Records for locating words and elements
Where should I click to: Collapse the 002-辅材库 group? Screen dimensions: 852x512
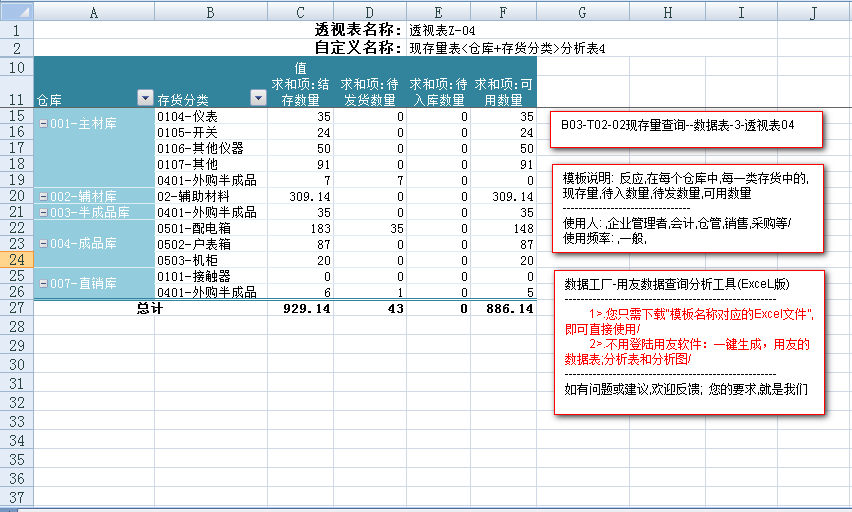click(x=43, y=197)
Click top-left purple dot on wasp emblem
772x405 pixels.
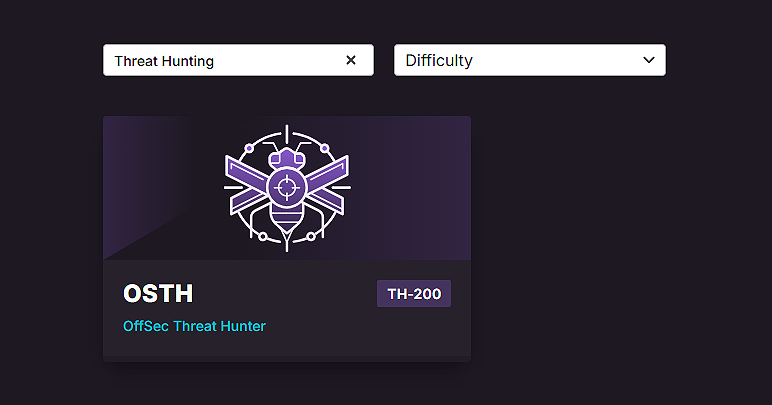(249, 148)
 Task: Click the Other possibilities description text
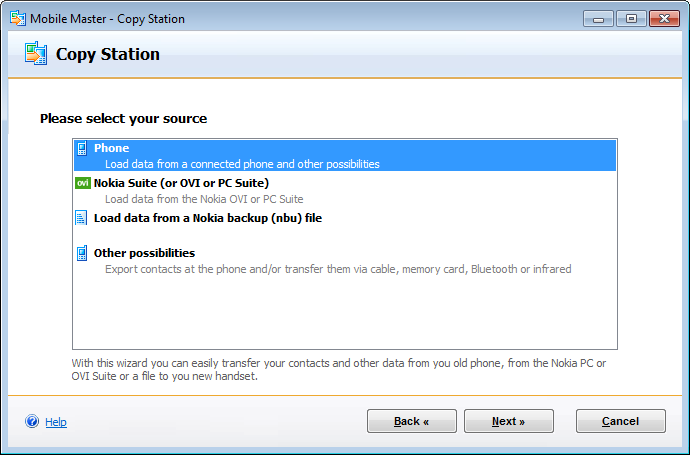338,269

### Exercise brief:
Please put every line of these rows into a numbered list, skipping blank lines and leaving the pictures out.

### Solution:
1. Where should I click to: Collapse the 002-辅材库 group? Screen dimensions: 852x512
2. click(x=43, y=197)
3. Click top-left purple dot on wasp emblem
4. 772x405 pixels.
5. (249, 148)
6.  Task: Click the Other possibilities description text
7. 338,269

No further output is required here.